Written task A: Can you copy the passage on the law school sale, reproducing every word and line precisely?

Selection:
════

The letter energized many alumni, who believed their law degrees were about to become more prestigious with the A&M name behind them. Several of them told Fort Worth Weekly that they believed that, once the partnership became official, their diplomas would be reissued as a matter of due course. Tantalized by the prospect, most of them supported the partnership.

Berger: “You can see that enthusiasm waning after the purchase.” Courtesy Nancy Berger
Berger: “You can see that enthusiasm waning after the purchase.” Courtesy Nancy Berger

During the course of negotiations, however, the touted partnership became an outright sale of the law school. In part, it appears that the law school was sacrificed in order to pay for continued improvements of Wesleyan’s main campus in southeast Fort Worth.

In the sale, “Wesleyan” was dropped from the school’s name, and the excitement that the Wesleyan alumni had felt turned to confusion and anger. Their law school had vanished.

The former students believe they have lost a program they helped grow, that was accredited in part because of their accomplishments. And now they are the proverbial orphans left at the doorstep of an institution that doesn’t want to acknowledge them.

════

Records for the exercise:
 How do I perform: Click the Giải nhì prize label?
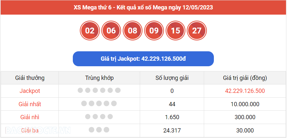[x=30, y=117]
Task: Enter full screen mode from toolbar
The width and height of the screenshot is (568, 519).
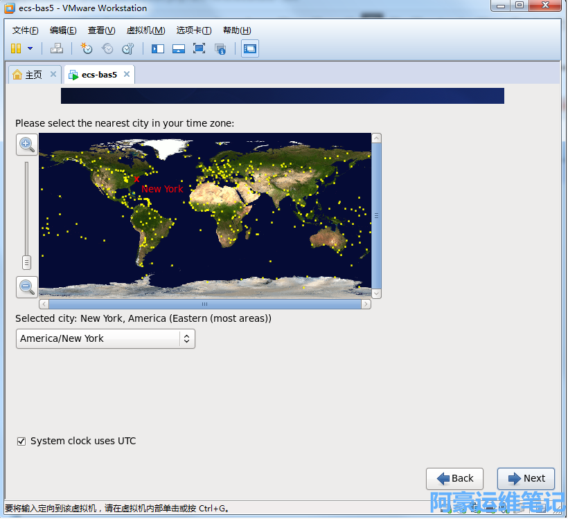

════

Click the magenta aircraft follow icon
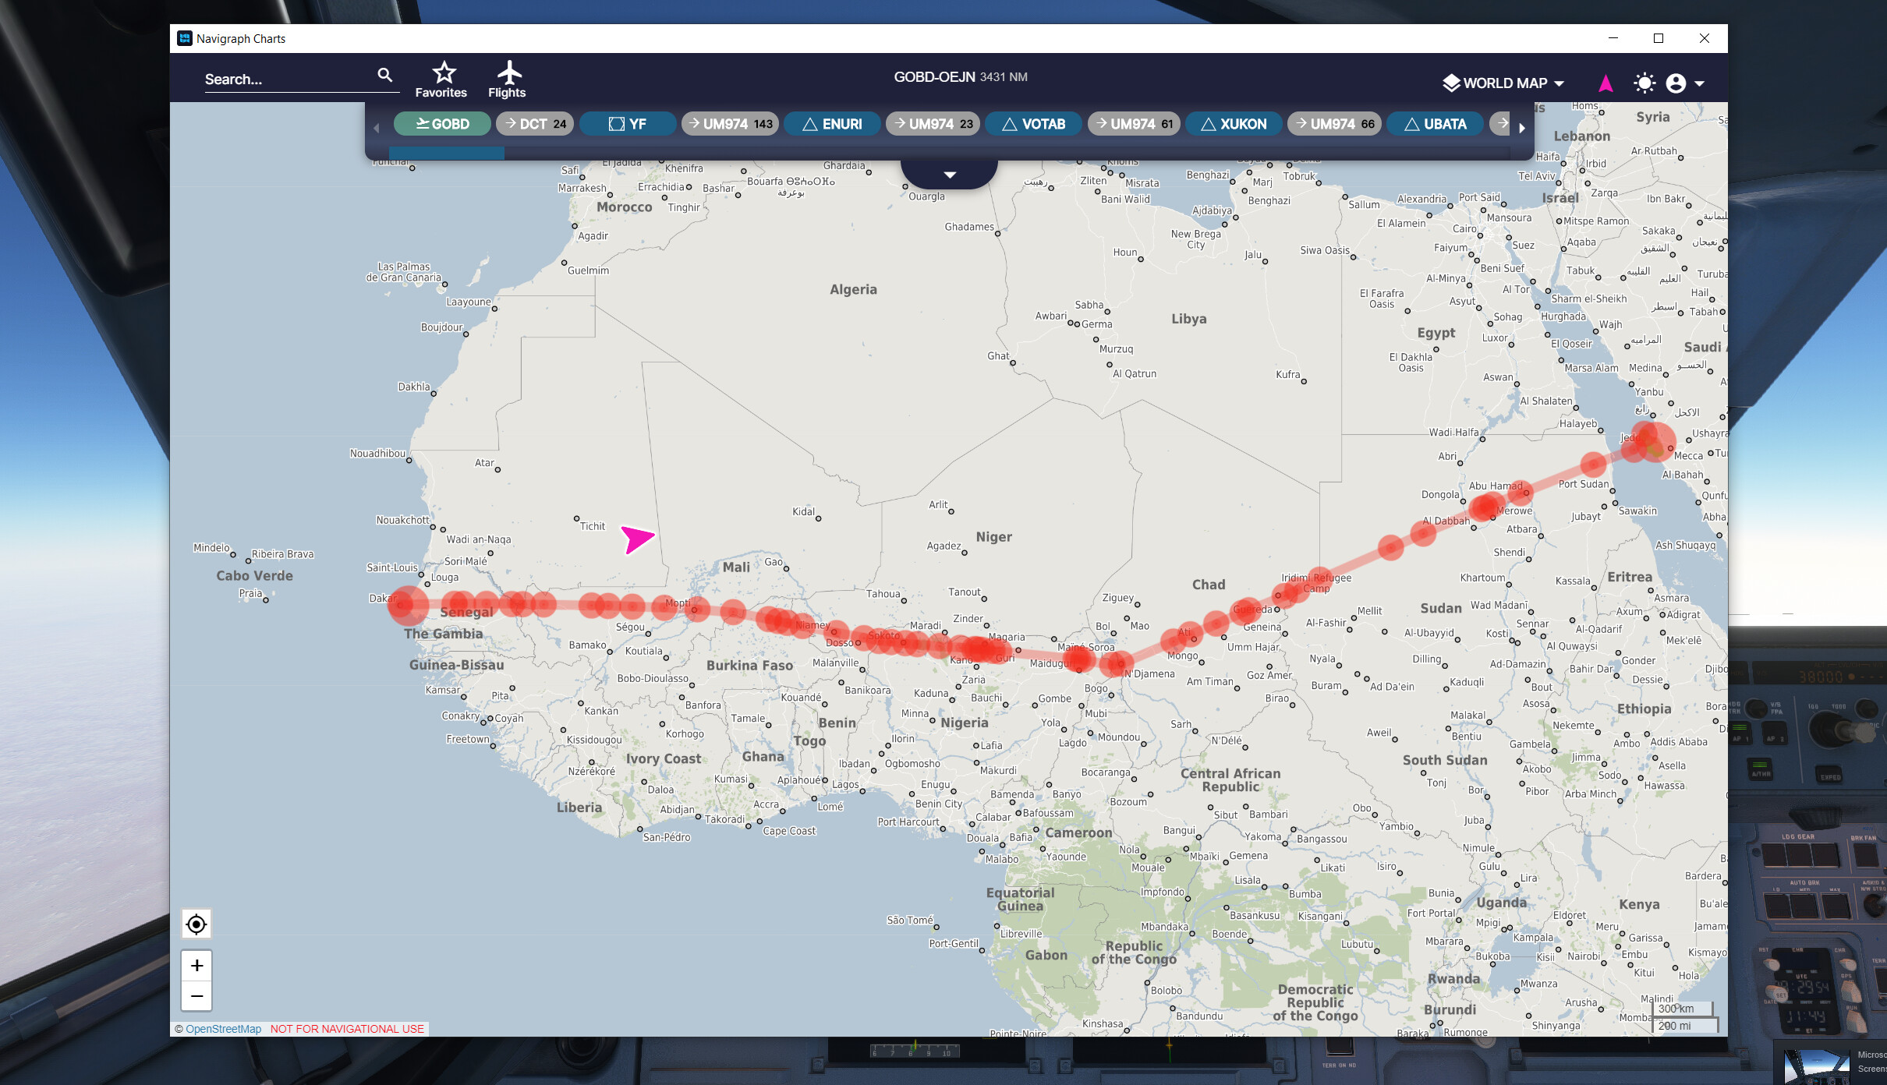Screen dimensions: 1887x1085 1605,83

════

Written task B: Could you repeat the listing lines starting at the line that contains "How do I perform: Click" and stopping after the line that contains "The width and", leaving out the pictures?

Correct output A:
The letter energized many alumni, who believed their law degrees were about to become more prestigious with the A&M name behind them. Several of them told Fort Worth Weekly that they believed that, once the partnership became official, their diplomas would be reissued as a matter of due course. Tantalized by the prospect, most of them supported the partnership.

Berger: “You can see that enthusiasm waning after the purchase.” Courtesy Nancy Berger
Berger: “You can see that enthusiasm waning after the purchase.” Courtesy Nancy Berger

During the course of negotiations, however, the touted partnership became an outright sale of the law school. In part, it appears that the law school was sacrificed in order to pay for continued improvements of Wesleyan’s main campus in southeast Fort Worth.

In the sale, “Wesleyan” was dropped from the school’s name, and the excitement that the Wesleyan alumni had felt turned to confusion and anger. Their law school had vanished.

The former students believe they have lost a program they helped grow, that was accredited in part because of their accomplishments. And now they are the proverbial orphans left at the doorstep of an institution that doesn’t want to acknowledge them.

Correct output B:
 How do I perform: Click the Giải nhì prize label?
[x=30, y=117]
Task: Enter full screen mode from toolbar
The width and height of the screenshot is (568, 519).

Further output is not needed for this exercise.